## The problem
Update the entries below by replacing "At what coordinates should I click to accomplish" with "Where do I click to complete" wherever it occurs, leaving everything else unchanged.

## Given records
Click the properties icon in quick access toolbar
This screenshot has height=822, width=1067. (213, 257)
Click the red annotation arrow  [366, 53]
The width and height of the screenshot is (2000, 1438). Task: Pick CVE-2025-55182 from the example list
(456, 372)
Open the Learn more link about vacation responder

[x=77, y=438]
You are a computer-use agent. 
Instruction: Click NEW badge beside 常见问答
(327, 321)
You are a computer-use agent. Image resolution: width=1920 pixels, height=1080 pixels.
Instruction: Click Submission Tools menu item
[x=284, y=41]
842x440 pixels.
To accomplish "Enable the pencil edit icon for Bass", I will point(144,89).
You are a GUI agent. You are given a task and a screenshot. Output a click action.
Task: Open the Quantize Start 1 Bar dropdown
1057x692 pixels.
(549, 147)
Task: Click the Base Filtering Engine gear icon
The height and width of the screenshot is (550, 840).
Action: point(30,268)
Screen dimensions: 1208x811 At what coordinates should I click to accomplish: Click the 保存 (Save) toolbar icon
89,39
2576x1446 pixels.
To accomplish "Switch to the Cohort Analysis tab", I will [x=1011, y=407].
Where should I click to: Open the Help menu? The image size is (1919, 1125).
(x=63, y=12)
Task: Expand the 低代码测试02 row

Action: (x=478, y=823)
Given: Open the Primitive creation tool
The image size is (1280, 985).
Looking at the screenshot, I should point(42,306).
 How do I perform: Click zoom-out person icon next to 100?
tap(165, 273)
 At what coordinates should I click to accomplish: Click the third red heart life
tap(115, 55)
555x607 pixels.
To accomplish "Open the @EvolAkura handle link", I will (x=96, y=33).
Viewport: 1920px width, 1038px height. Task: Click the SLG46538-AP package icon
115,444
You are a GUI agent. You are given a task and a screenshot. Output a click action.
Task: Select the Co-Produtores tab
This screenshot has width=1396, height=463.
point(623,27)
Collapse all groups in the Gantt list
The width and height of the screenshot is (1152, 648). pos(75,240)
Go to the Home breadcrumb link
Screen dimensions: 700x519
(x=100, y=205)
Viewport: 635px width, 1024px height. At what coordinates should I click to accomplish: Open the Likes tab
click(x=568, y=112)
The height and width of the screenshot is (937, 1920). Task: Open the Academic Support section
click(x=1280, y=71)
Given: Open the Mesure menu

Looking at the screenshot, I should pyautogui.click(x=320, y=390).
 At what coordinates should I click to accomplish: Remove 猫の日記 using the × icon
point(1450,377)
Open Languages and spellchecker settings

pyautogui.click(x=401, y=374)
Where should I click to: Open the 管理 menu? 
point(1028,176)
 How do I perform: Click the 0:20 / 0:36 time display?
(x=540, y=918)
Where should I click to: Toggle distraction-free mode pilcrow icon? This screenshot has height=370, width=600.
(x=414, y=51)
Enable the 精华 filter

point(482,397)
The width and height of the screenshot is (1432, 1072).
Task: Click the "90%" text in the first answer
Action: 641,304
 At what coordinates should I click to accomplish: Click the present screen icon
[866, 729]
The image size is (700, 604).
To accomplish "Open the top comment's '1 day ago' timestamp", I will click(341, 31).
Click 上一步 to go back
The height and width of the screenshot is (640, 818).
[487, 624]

## Exercise solution
Click the properties icon in quick access toolbar
This screenshot has height=822, width=1067. (213, 257)
Click the red annotation arrow  [366, 53]
The width and height of the screenshot is (2000, 1438). Task: Pick CVE-2025-55182 from the example list
(456, 372)
Open the Learn more link about vacation responder

[x=77, y=438]
You are a computer-use agent. 
Instruction: Click NEW badge beside 常见问答
(327, 321)
You are a computer-use agent. Image resolution: width=1920 pixels, height=1080 pixels.
Instruction: Click Submission Tools menu item
[x=284, y=41]
842x440 pixels.
To accomplish "Enable the pencil edit icon for Bass", I will point(144,89).
You are a GUI agent. You are given a task and a screenshot. Output a click action.
Task: Open the Quantize Start 1 Bar dropdown
1057x692 pixels.
(549, 147)
Task: Click the Base Filtering Engine gear icon
The height and width of the screenshot is (550, 840).
Action: point(30,268)
Screen dimensions: 1208x811 Where do I click to complete: Click the 保存 (Save) toolbar icon
89,39
2576x1446 pixels.
To accomplish "Switch to the Cohort Analysis tab", I will [x=1011, y=407].
Where should I click to: Open the Help menu? The image size is (1919, 1125).
(x=63, y=12)
Task: Expand the 低代码测试02 row

Action: (x=478, y=823)
Given: Open the Primitive creation tool
The image size is (1280, 985).
Looking at the screenshot, I should point(42,306).
 How do I perform: Click zoom-out person icon next to 100?
tap(165, 273)
 Where do I click to complete: Click the third red heart life
tap(115, 55)
555x607 pixels.
To accomplish "Open the @EvolAkura handle link", I will (x=96, y=33).
Viewport: 1920px width, 1038px height. Task: Click the SLG46538-AP package icon
115,444
You are a GUI agent. You are given a task and a screenshot. Output a click action.
Task: Select the Co-Produtores tab
This screenshot has width=1396, height=463.
point(623,27)
Collapse all groups in the Gantt list
The width and height of the screenshot is (1152, 648). pos(75,240)
Go to the Home breadcrumb link
Screen dimensions: 700x519
(x=100, y=205)
Viewport: 635px width, 1024px height. Where do I click to complete: Open the Likes tab
click(x=568, y=112)
The height and width of the screenshot is (937, 1920). Task: Open the Academic Support section
click(x=1280, y=71)
Given: Open the Mesure menu

Looking at the screenshot, I should pyautogui.click(x=320, y=390).
 Where do I click to complete: Remove 猫の日記 using the × icon
point(1450,377)
Open Languages and spellchecker settings

pyautogui.click(x=401, y=374)
Where should I click to: Open the 管理 menu? 
point(1028,176)
 How do I perform: Click the 0:20 / 0:36 time display?
(x=540, y=918)
Where should I click to: Toggle distraction-free mode pilcrow icon? This screenshot has height=370, width=600.
(x=414, y=51)
Enable the 精华 filter

point(482,397)
The width and height of the screenshot is (1432, 1072).
Task: Click the "90%" text in the first answer
Action: 641,304
 Where do I click to complete: Click the present screen icon
[866, 729]
The image size is (700, 604).
To accomplish "Open the top comment's '1 day ago' timestamp", I will click(341, 31).
Click 上一步 to go back
The height and width of the screenshot is (640, 818).
[487, 624]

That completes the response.